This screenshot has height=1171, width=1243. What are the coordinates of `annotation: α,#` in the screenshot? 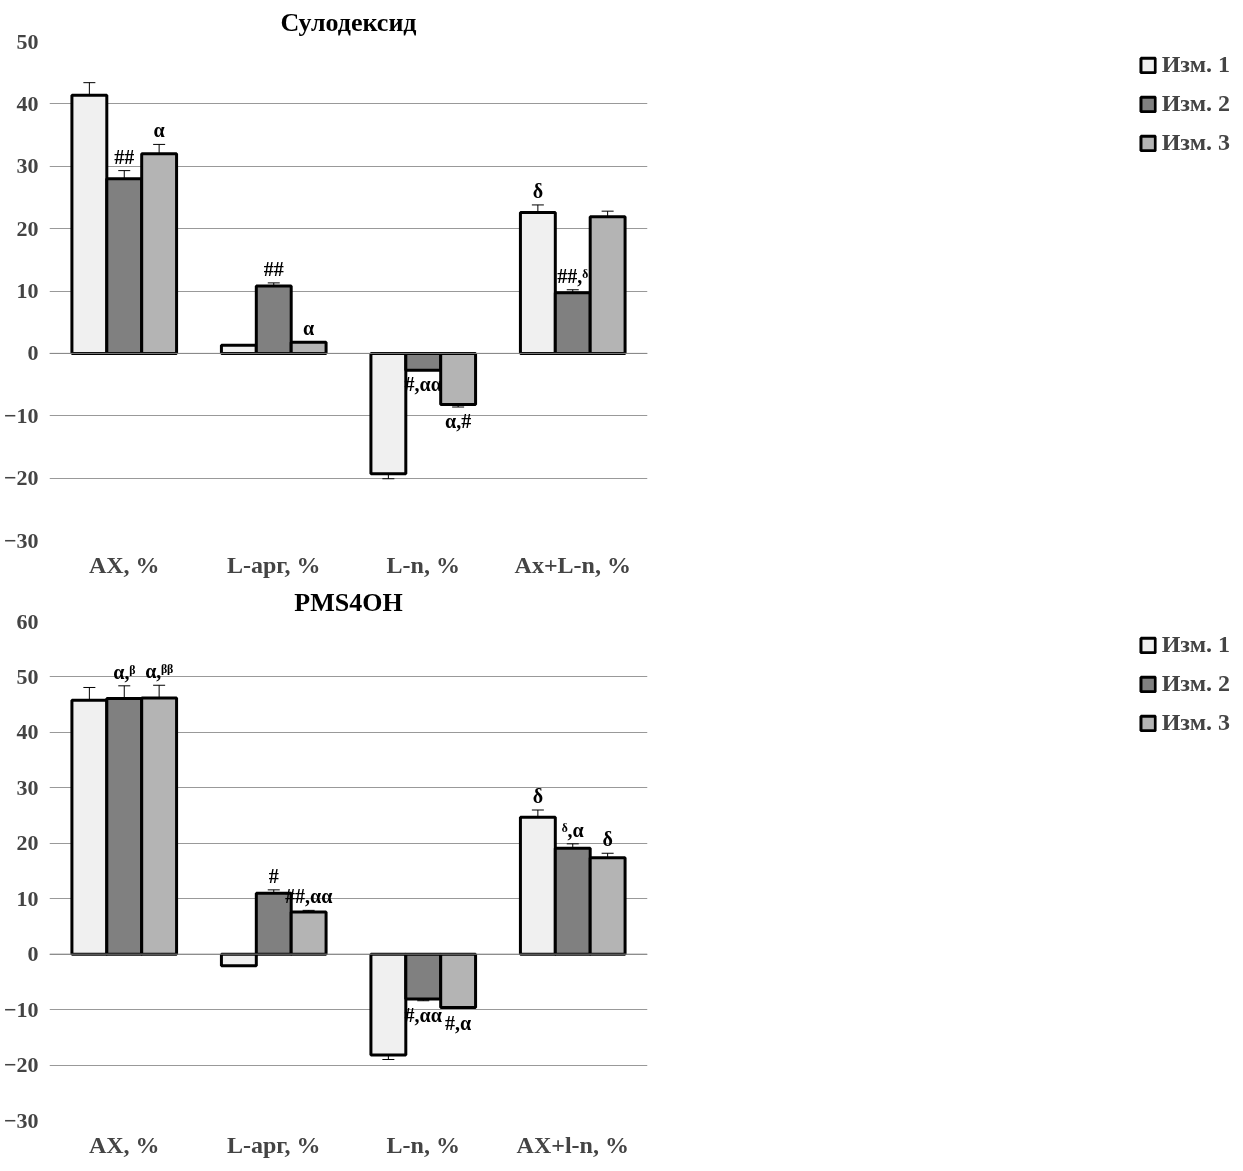 It's located at (458, 422).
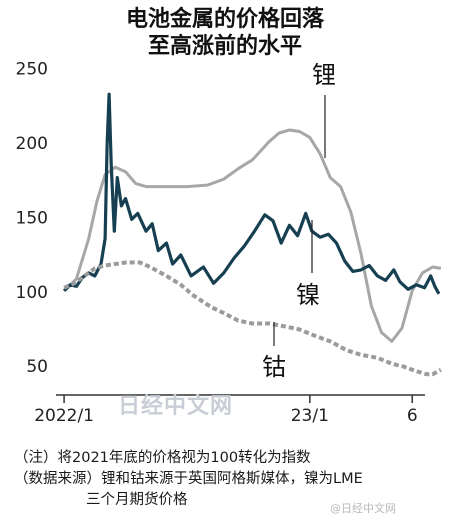 This screenshot has height=525, width=450. What do you see at coordinates (176, 406) in the screenshot?
I see `watermark-logo: 日经中文网` at bounding box center [176, 406].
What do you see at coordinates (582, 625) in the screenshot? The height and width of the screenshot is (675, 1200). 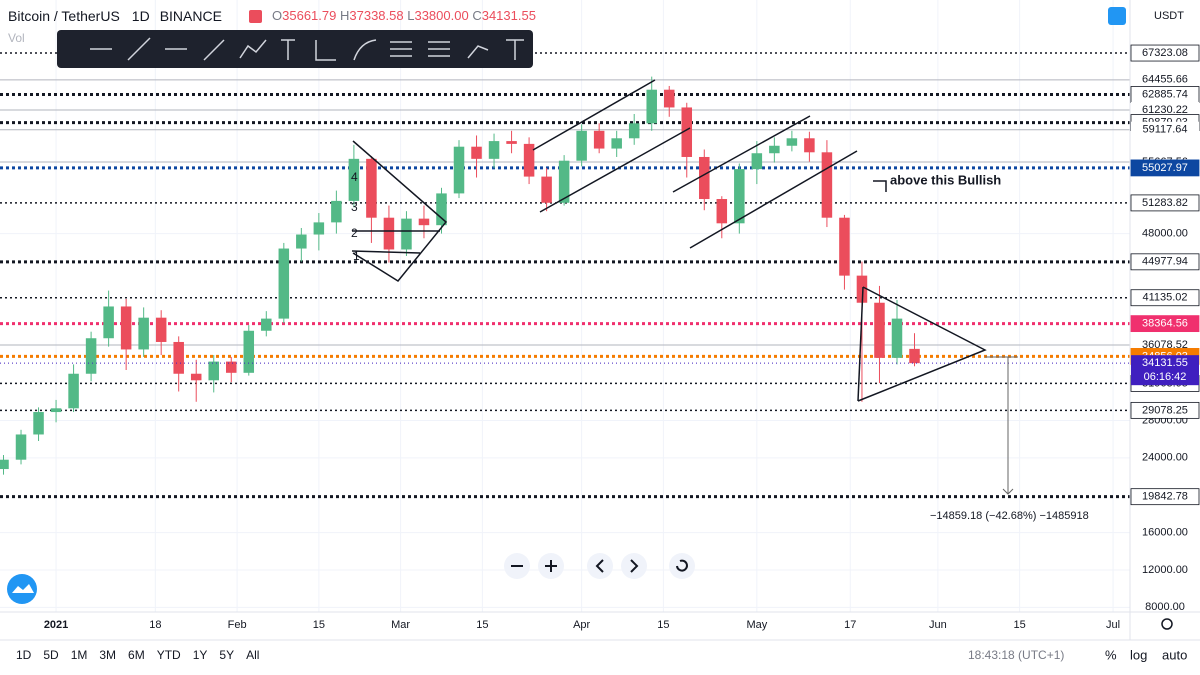 I see `x-tick-label: Apr` at bounding box center [582, 625].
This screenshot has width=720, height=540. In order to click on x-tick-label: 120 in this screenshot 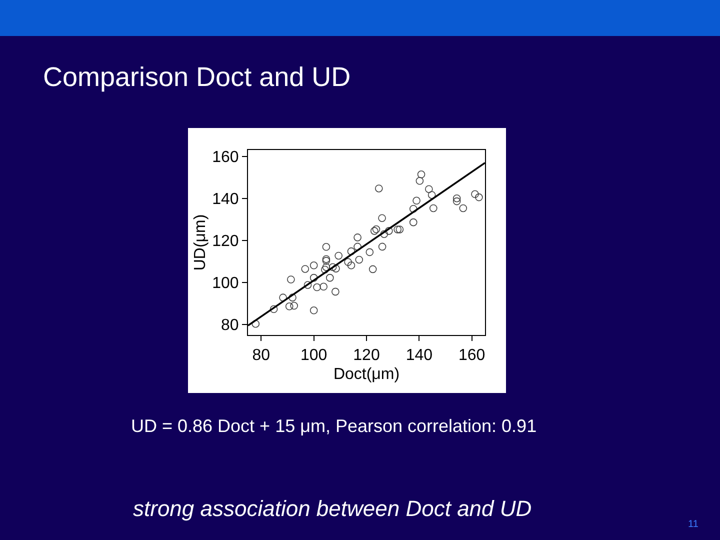, I will do `click(366, 356)`.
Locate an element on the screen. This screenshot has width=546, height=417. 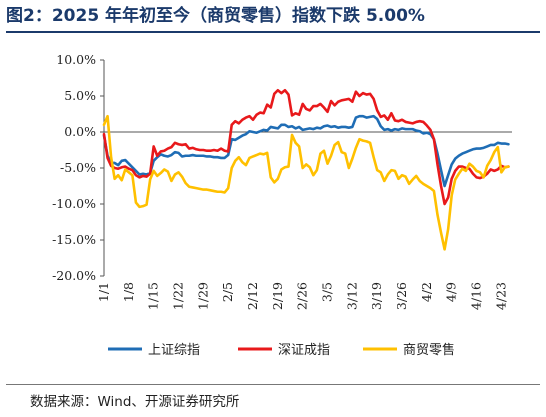
y-tick-label: -5.0% is located at coordinates (78, 168).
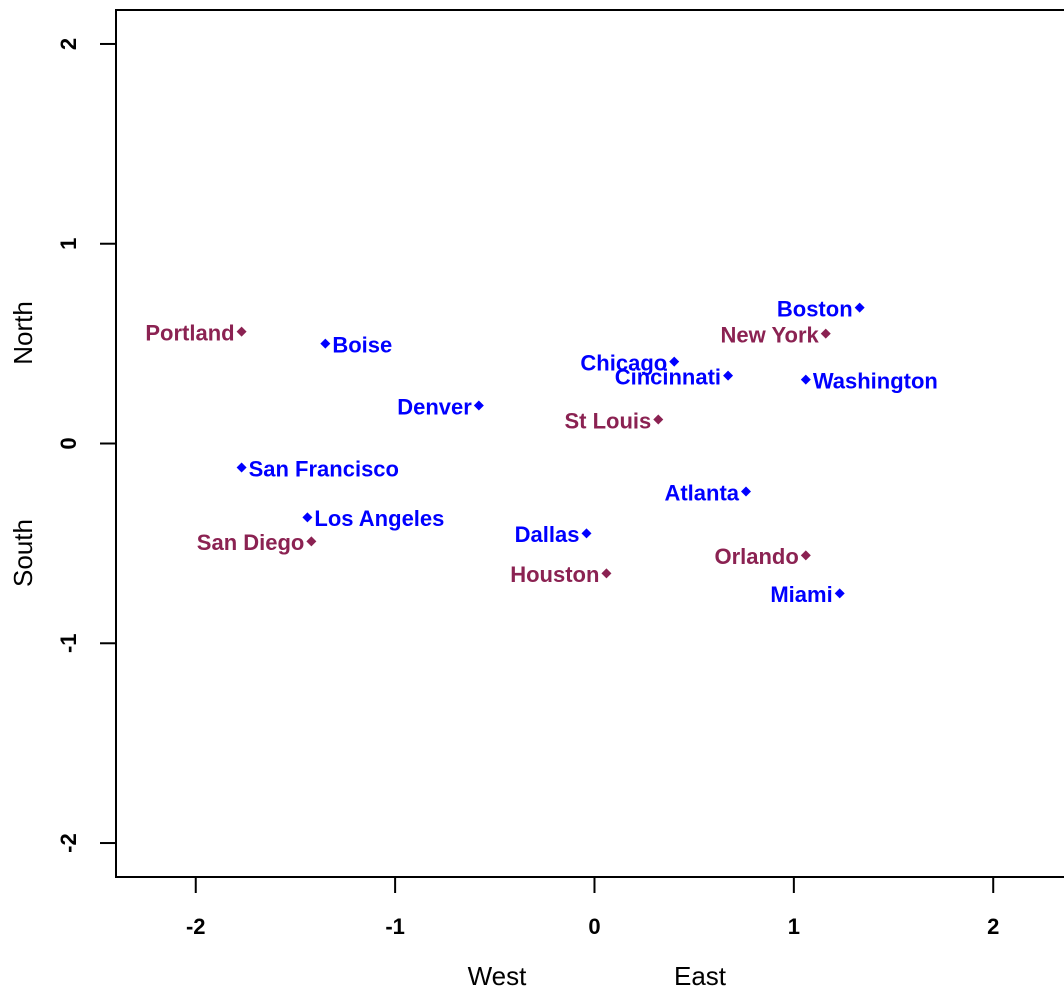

▶ WHAT YOU NEED TO DO: Render the data from the line containing "Locate an element" through the end of the data as a Markdown table with columns No and Text, one numbered row per line, skipping blank lines and leaving out the pictures.

▶ RESPONSE TO THIS EXERCISE:
| No | Text |
|---|---|
| 1 | Locate an element on the screen. This screenshot has width=546, height=417.  |
| 2 | y-tick-label: -5.0% is located at coordinates (78, 168). |